# Task brief
Starting at the line that contains "Select the table", transcribe each line exactly through the last line of the data. Include nothing else.

# Data to examine
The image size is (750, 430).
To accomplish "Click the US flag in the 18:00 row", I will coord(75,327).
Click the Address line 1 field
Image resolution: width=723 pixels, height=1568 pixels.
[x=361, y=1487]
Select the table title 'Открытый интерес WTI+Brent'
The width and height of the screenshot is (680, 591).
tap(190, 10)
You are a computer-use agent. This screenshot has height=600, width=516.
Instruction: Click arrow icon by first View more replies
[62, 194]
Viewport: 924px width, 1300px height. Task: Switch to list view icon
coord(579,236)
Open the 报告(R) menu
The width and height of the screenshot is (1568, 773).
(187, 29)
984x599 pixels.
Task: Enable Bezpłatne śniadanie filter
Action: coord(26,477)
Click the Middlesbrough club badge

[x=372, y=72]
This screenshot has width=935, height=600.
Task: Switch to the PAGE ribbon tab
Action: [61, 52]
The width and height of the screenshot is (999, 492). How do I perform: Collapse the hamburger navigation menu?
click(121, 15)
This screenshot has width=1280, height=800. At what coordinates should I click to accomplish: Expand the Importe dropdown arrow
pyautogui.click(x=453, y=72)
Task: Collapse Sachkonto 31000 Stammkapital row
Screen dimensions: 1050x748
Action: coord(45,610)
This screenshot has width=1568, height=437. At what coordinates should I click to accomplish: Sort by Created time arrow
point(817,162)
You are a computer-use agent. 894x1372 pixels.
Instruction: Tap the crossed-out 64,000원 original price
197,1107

# Answer below
Select the table title 'Открытый интерес WTI+Brent'
The width and height of the screenshot is (680, 591).
tap(190, 10)
You are a computer-use agent. This screenshot has height=600, width=516.
Instruction: Click arrow icon by first View more replies
[62, 194]
Viewport: 924px width, 1300px height. Task: Switch to list view icon
coord(579,236)
Open the 报告(R) menu
The width and height of the screenshot is (1568, 773).
(187, 29)
984x599 pixels.
Task: Enable Bezpłatne śniadanie filter
Action: coord(26,477)
Click the Middlesbrough club badge

[x=372, y=72]
This screenshot has width=935, height=600.
Task: Switch to the PAGE ribbon tab
Action: [61, 52]
The width and height of the screenshot is (999, 492). How do I perform: Collapse the hamburger navigation menu?
click(121, 15)
This screenshot has width=1280, height=800. At what coordinates should I click to accomplish: Expand the Importe dropdown arrow
pyautogui.click(x=453, y=72)
Task: Collapse Sachkonto 31000 Stammkapital row
Screen dimensions: 1050x748
Action: coord(45,610)
This screenshot has width=1568, height=437. At what coordinates should I click to accomplish: Sort by Created time arrow
point(817,162)
You are a computer-use agent. 894x1372 pixels.
Instruction: Tap the crossed-out 64,000원 original price
197,1107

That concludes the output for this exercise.